Sevda Kılınç Çırakoğlu

Personal information
- Born: 25 May 1993 (age 33) Ankara, Turkey
- Education: Physical Education and Sport Burdur Mehmet Akif Ersoy University

Sport
- Country: Turkey
- Sport: Paralympic athletics
- Disability: Visual impairment
- Disability class: T12
- Event(s): 400m, 1500m
- Club: Yenimahalle Belediyesi Visual Impaireds SC

Medal record
Track and field
Representing Turkey
| Gold medal – first place | 2021 Bydgoszcz | 400m T12 |

= Sevda Kılınç Çırakoğlu =

Turkish Paralympic athlete

Sevda Kılınç Çırakoğlu (born 25 May 1993) is a Turkish female para athlete competing in the T12 disability class middle-distance events of 400m and 1500m.

==Private life==
Sevda Kılınç Çırakoğlu was born in Ankara, Turkey on 25 May 1993.
She studied Physical Education and Sport at Burdur Mehmet Akif Ersoy University.

==Sport career==
Kılınç Çırakoğlu is a member of Yenimahalle Belediyesi Visual Impaireds Sport Club in Ankara.

She won the gold medal in the 1500m T12 event at the seventh leg of the 2019 IPC Para-Athletich World Grand Prix held in Tunisia.

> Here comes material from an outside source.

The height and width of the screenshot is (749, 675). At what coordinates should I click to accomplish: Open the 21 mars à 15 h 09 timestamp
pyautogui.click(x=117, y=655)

At the 2021 IPC Para-Athletics World Grand Prix in Dubaş, United Arab Emirates, she captured the gold medal in the 400m T12 event, and set a new Turkish national record with 59.16. She took the gold medal in the 400m T12 event of the 2021 World Para Athletics European Championships in Bydgoszcz, Poland.